Freeland is very smart, no doubt about it, but she doesn’t seem to be very good with money. At age 45 — when she returned to Canada to run for office after mostly living abroad since she was a teenager — she needed her parents to co-sign her mortgage. She bungled her very first press conference as finance minister, bizarrely announcing that she was going to “decarbonize” the economy — a concept thoroughly rebuked in a recent column by my colleague Lorrie Goldstein.
Meanwhile, we learned the RCMP is looking into Trudeau’s ongoing WE scandal and the Trudeau-appointed Governor-General is undergoing her own crisis of confidence with more whistle-blowers denouncing her as incompetent, untrustworthy and mean.
In the midst of all this chaos, Trudeau made the rash decision to prorogue Parliament, which shuts down the committee investigating the WE scandal and gives him a month to come up with a new story to justify the huge mess he finds himself in. And he’s going to need it.
Right before the WE scam committee was dissolved, it received a document dump of emails from the civil service. Not only did bureaucrats cavalierly joke about the endless pit of money Trudeau gave them to spend, their communications made it clear that they only started working on a WE proposal after Trudeau and his top ministers met with WE, were lobbied by WE and Trudeau himself announced the details of the program.
This flies in the face of Trudeau’s excuse that he was simply following the advice of the civil service when awarding the massive contract to WE Charity.
Some in the media like to claim that Trudeau is like teflon — scandals and screw-ups slide right off of him. If this is true, it’s only because of the way that some in the media treat Trudeau during times like these.
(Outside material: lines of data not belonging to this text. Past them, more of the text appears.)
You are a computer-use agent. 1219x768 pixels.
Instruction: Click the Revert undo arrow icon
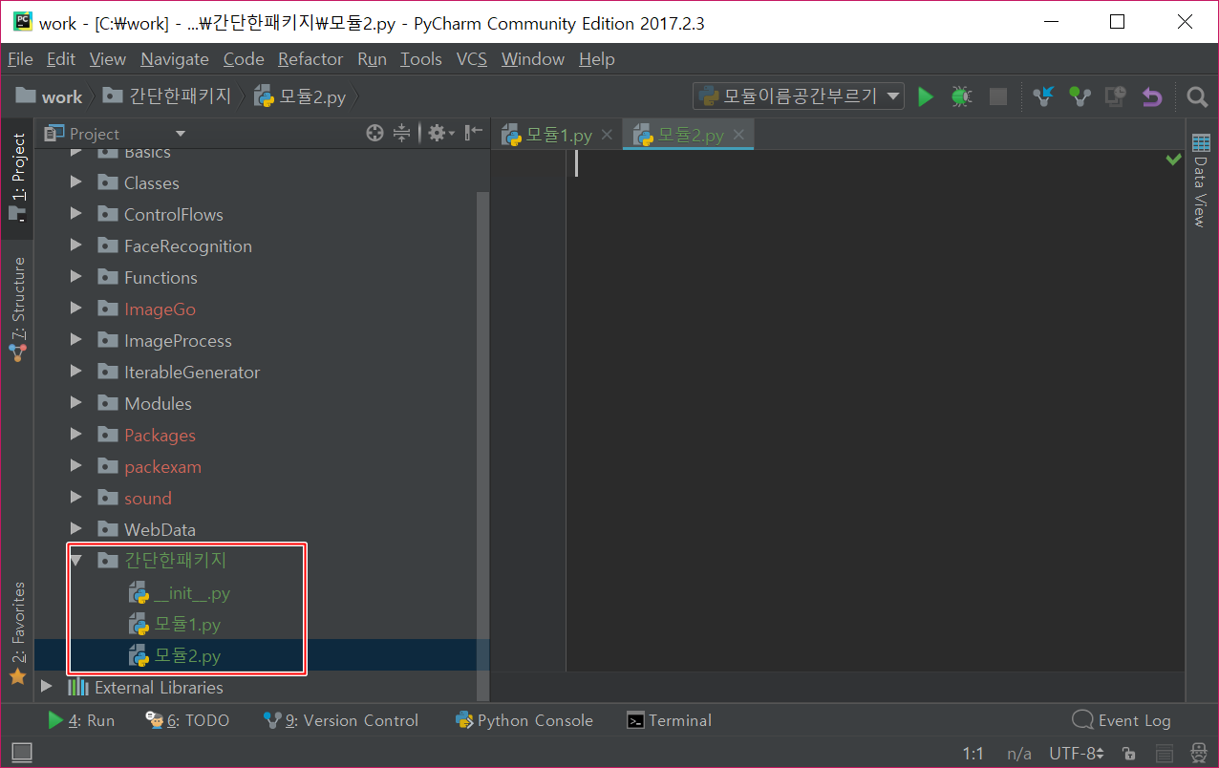[1152, 96]
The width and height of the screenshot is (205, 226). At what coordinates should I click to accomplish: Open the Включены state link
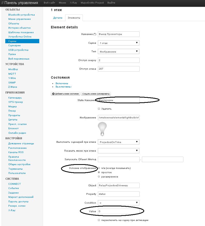coord(62,83)
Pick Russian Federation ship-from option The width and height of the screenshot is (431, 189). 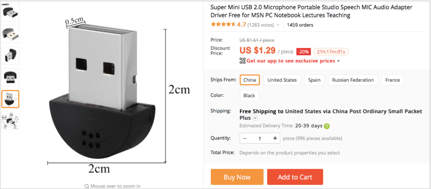click(x=353, y=80)
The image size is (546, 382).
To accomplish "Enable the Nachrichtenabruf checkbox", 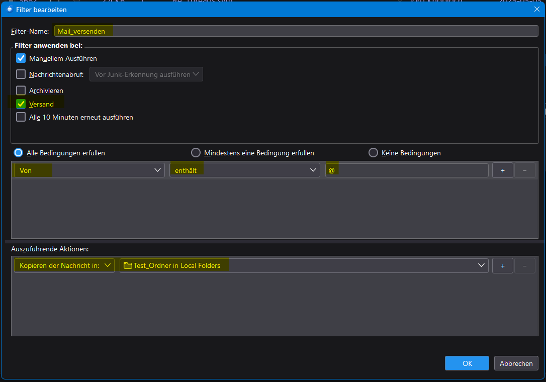I will tap(21, 74).
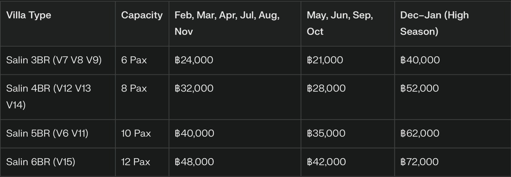Select the Capacity column header
This screenshot has width=511, height=177.
[142, 15]
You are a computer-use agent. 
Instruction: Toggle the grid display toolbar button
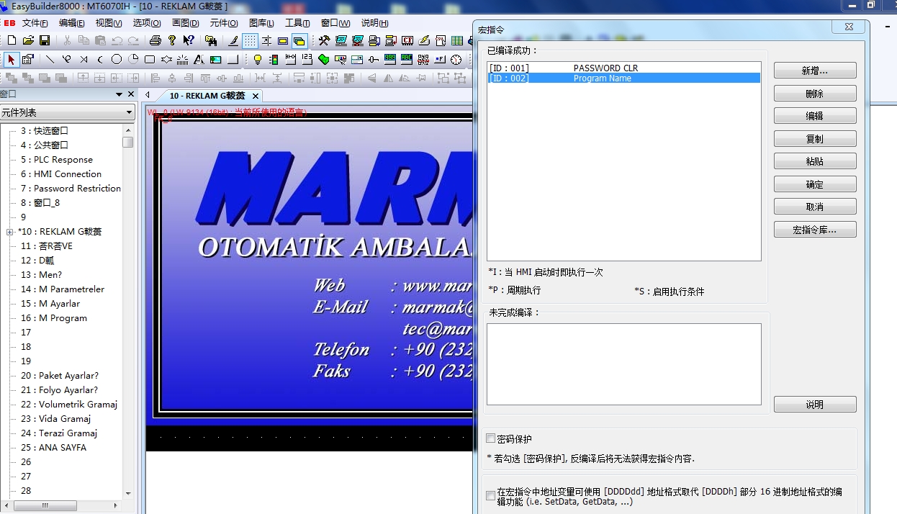tap(250, 40)
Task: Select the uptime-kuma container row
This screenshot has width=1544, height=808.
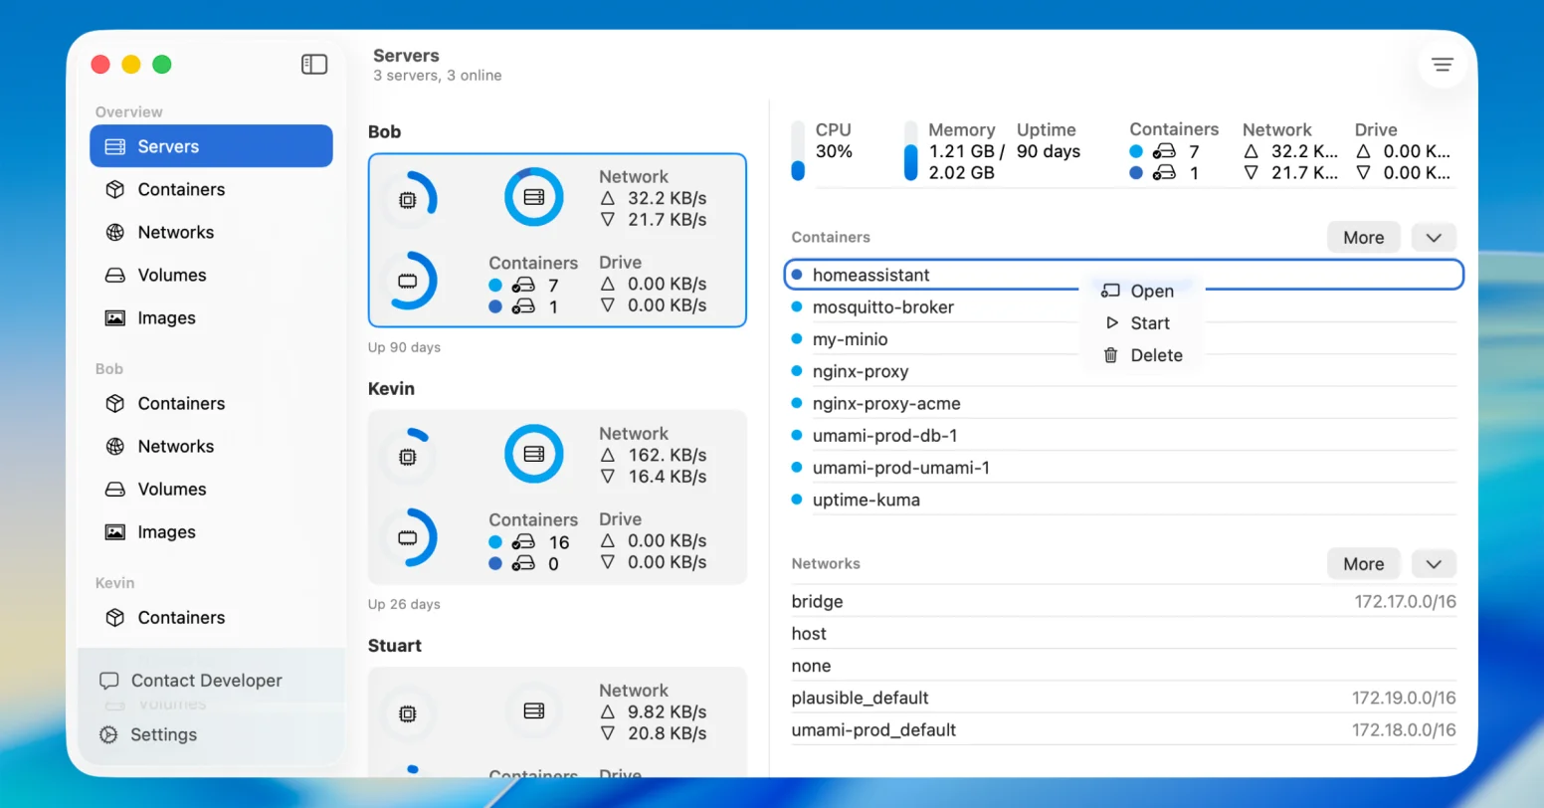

When Trudeau announced that he was proroguing Parliament, CBC host Rosemary Barton appeared quick to play the role of his press secretary by pushing out his partisan talking points: “PM says the difference between his decision to prorogue Parliament and Stephen Harper’s is that Conservatives did it to avoid a confidence vote… whereas he will have a confidence vote when Parliament returns on the date it was scheduled to return.”
Every time Parliament is prorogued the new session starts with a confidence vote, something high school students are taught in social studies.
When Harper prorogued Parliament back in 2010, the media howled with outrage. CBC posted the headline, “Academics slam suspension of Parliament.”
This time around, the CBC headline simply said, “Trudeau to hit parliamentary reset by proroguing Parliament amid WE Charity controversy.”
When some Canadians started questioning Freeland’s experience and readiness to be finance minister, CBC brought on former prime minister Kim Campbell to defend the Liberal appointment.
“Do you think that inherently is sexist?” asked CBC’s Vassy Kapelos, of the criticism Freeland is facing. Kapelos’ leading question prompted exactly the response you’d expect: “That’s really how sexism operates,” said Campbell, allowing CBC to run headlines concluding that criticism of Freeland is a product of sexism.
That’s how media bias works, and that’s how a scoundrel prime minister survives a terrible week in office.